According to a Yougov/CBS poll The DFL in Minnesota should not be doing as well electorally as it is doing. Note that we are listed in the chart below behind Wisconsin and Michigan in scoring on progressive issues. I think the explanation must be that the DFL does better campaigning. When I personally crunched the numbers given in the spreadsheet to compare Minnesota to an average of all the states, Minnesota did not stand out that much.


Yougov Poll Results


The good news in the governors race first:




Mark Dayton 47%
Jeff Johnson 39%




Mark Dayton 46%
Jeff Johnson 31%


Only 33% indicated that they could change their mind in this race. Of course, this race may be closer because getting Democrats to actually vote is always an issue. In my personal doorknocking experience, Dayton is seen favorably because the Minnesota/Wisconsin comparison is hitting home.

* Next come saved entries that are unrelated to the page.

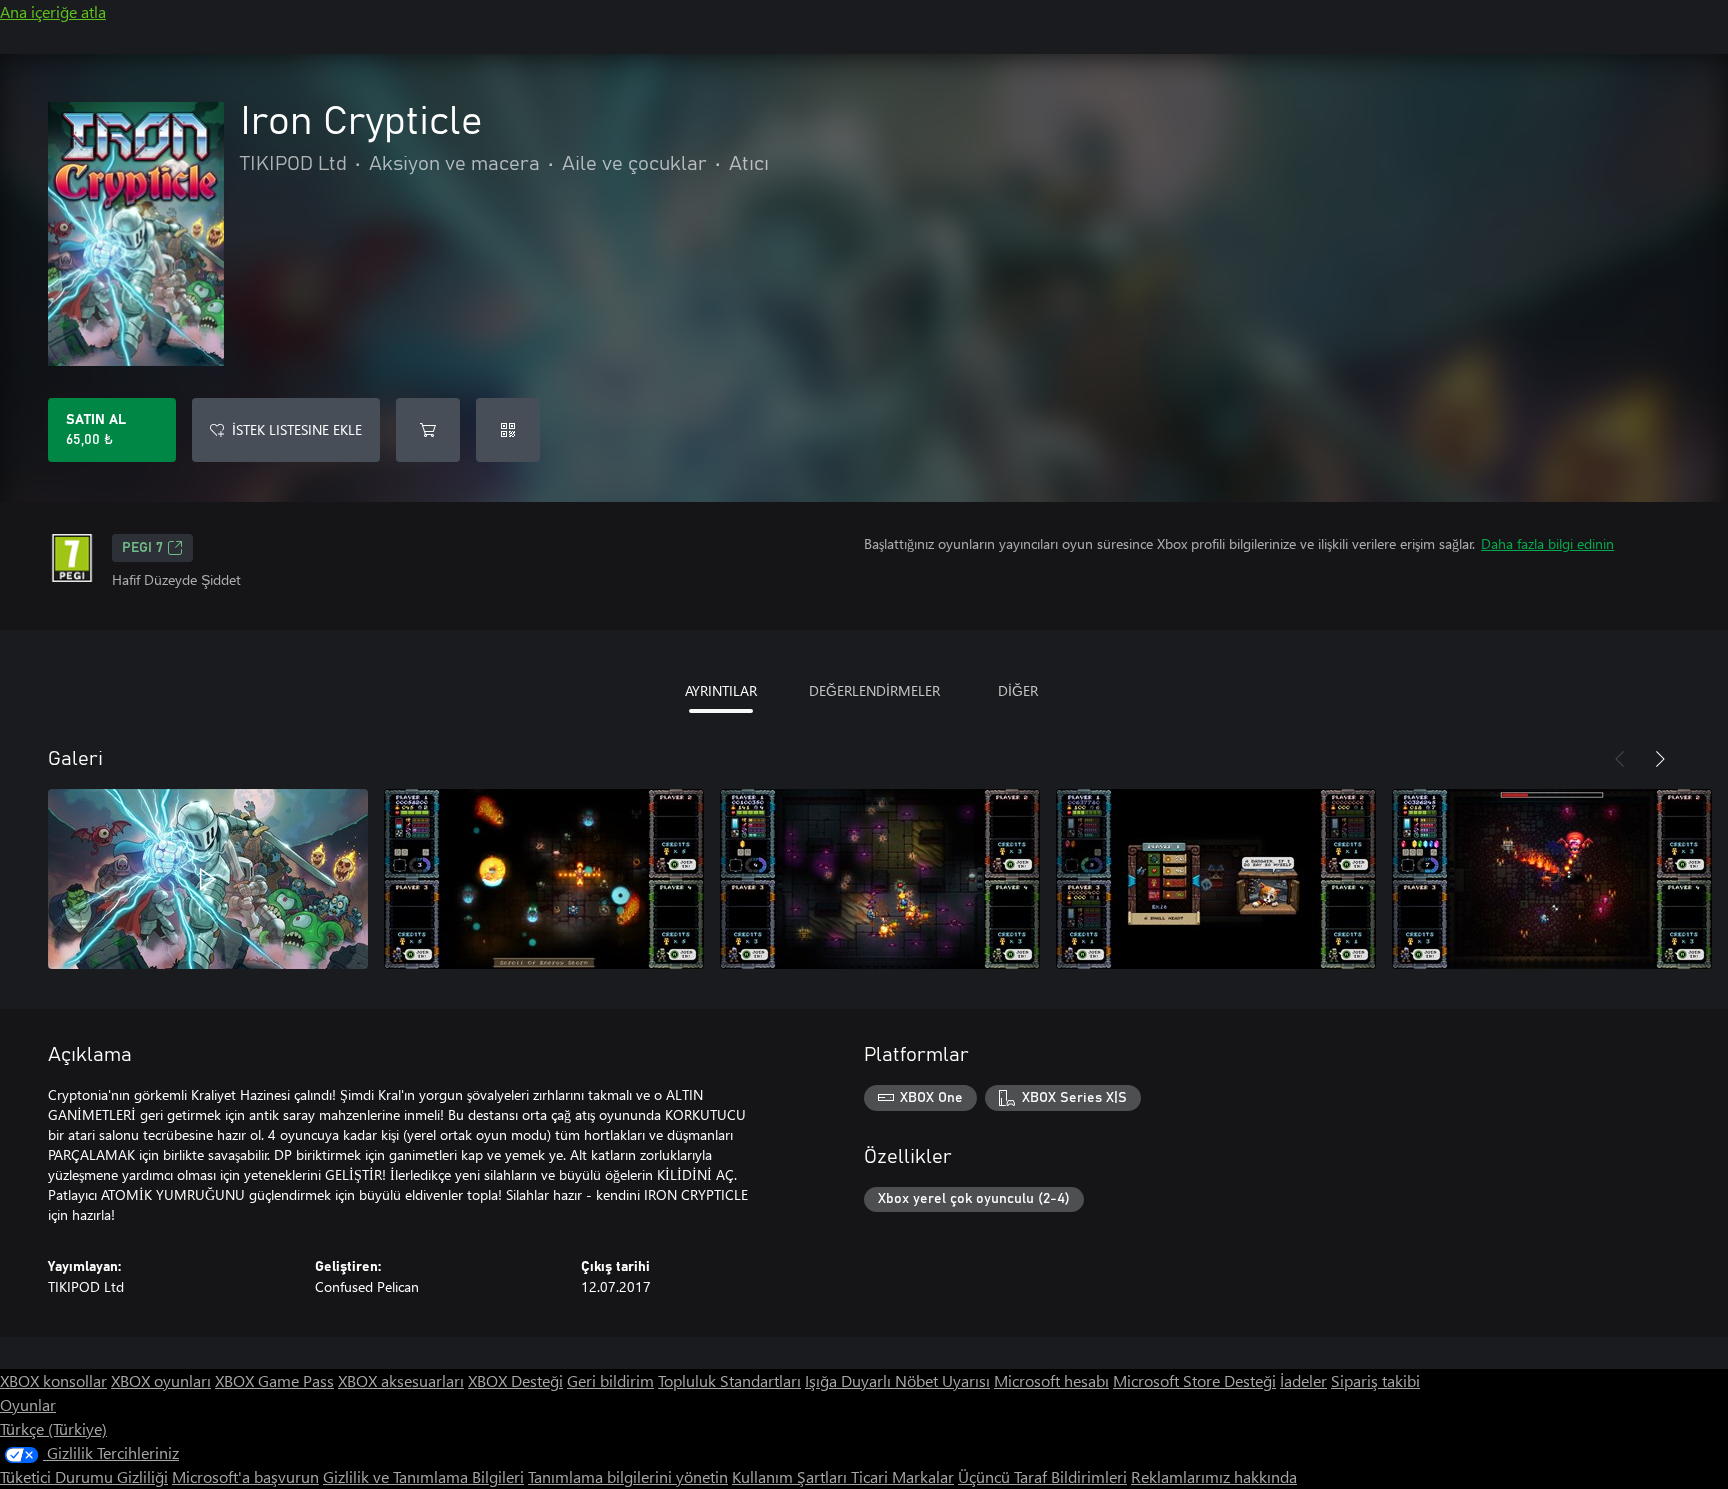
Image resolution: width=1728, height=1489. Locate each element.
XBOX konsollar (53, 1380)
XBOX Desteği (515, 1380)
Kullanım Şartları (791, 1476)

The good news in the senators race next:




Al Franken 47%
Mike McFadden 39%




Al Franken 49%
Mike McFadden 34%


According to the polling, the ads are favoring Al Franken. I especially like the ad where the the guy says look at the place behind me with no jobs. McFadden is getting stuck with being an outsourcing Republican.


More likely to vote for Al Franken 34%
More likely to vote for Mike McFadden 29%
No difference 37%


Strangely even though the Democrats lead, the generic preference is slightly Republican.


19. Which party would you like to see control Congress after the election?


Democrats 43%
Republicans 45%
Don’t care 12%


Issues are also queried in this poll. Only 13% of respondents believe in never having abortions which is good news. People believe that our state economy is better. 41% people oppose the Tea Party compared to the 19% who support them. 61% of people believe that economic system favors the wealthy. 49% want to kick out illegal immigrants. 49% of the people still just want to cut taxes while the rest while 40% most favor a mixture of raising taxes and cutting spending. 52% favor gay marriage.


This poll is weighted toward likely voters and does have more 3% more men that I would expect, so therefore any work that the DFL has done to encourage new voters may not be reflected in the results. This year 15% of voters expect to early vote or absentee vote which should help DFL results. This is the GOTV battleground year.